Why cat | tr? The issue is that the tr command, unlike most commands, only reads from its standard input (the keyboard, or often a pipe); it doesn't take a filename argument. Using cat this way allows you to use the pipeline with any number of filenames, including none. So, for example, you could convert a file into purely lower case and then count the words:

$ tr A-Z a-z <sonnets.txt | cat | ...

Put it into a file

To make this into a single command with its own name, say wordfreq, create a text file (must be text, not rtf or any other type) using an editor like nano. Put exactly that pipeline into the file. Save it as wordfreq or anything else you like. Make sure you know where you saved it. The barrett directory would be a good place.

$ ls -l wordfreq
-rw-r--r--. 1 bwk fac 57 Feb  8 17:26 wordfreq
$ cat wordfreq
cat $* | tr -sc A-Za-z '\012' | sort | uniq -c | sort -n

Run it

The file wordfreq is a "shell script", that is, a sequence of commands in a file that you want the shell to execute as if you had typed them directly to the shell.

You can say

$ sh wordfreq sonnets.txt

to run it directly. This is probably the easiest thing to do -- no fuss, no muss, just use it.

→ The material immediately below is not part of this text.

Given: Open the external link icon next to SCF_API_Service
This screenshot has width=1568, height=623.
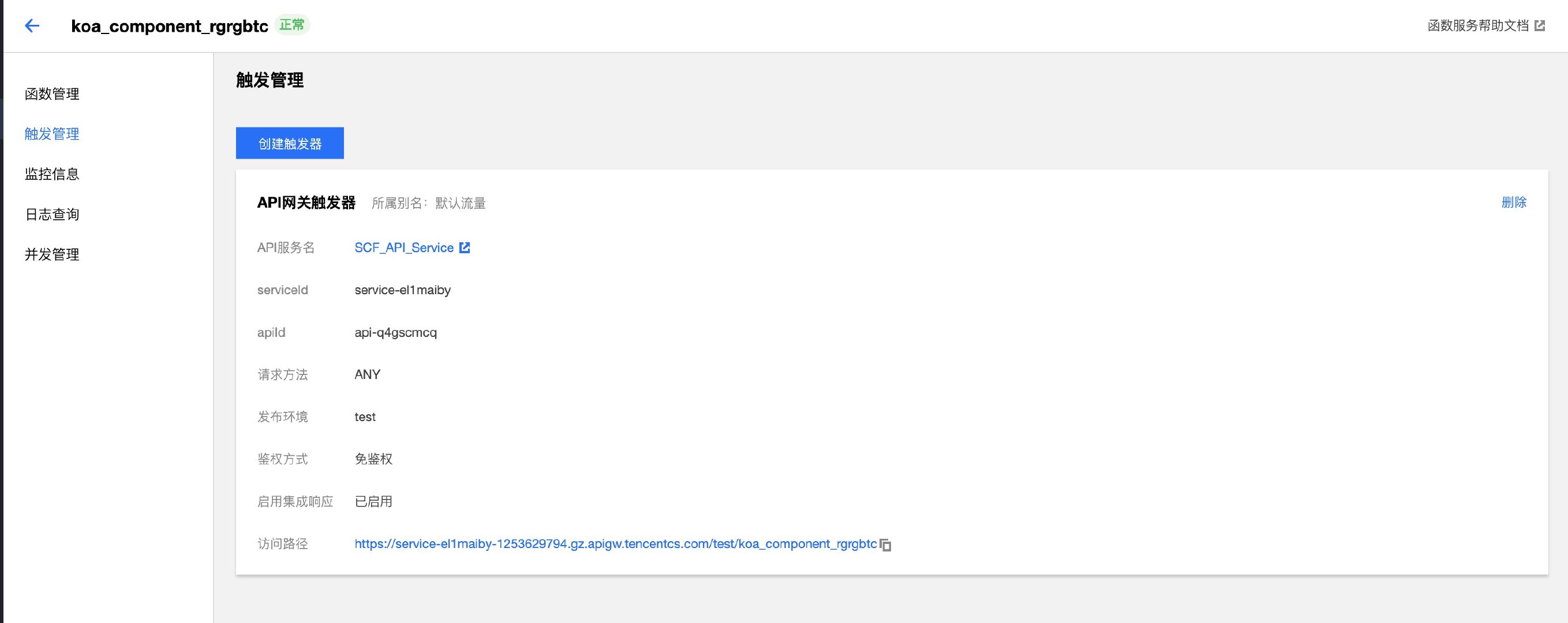Looking at the screenshot, I should pos(465,247).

If you want to make it feel more like a real command, you can tell the operating system that it is an executable program by changing its mode to "executable", with the chmod command:

$ chmod +x wordfreq
		one time only
$ ls -l wordfreq
-rwxr-xr-x. 1 bwk fac 57 Feb  8 17:26 wordfreq
		notice those x's?  That means its executable.

Now you can run it like this:

$ ./wordfreq sonnets.txt

Notice the ./ at the front. That tells the shell to look for the command in the current directory (".") rather than in the usual places where commands are stored.

Finally, it is possible to set things up so this command becomes part of your personal repertoire, accessible from anywhere in the file system. That's getting too far into the weeds for us, but if you want to know more, let me know. (Hint: look for shell search path.)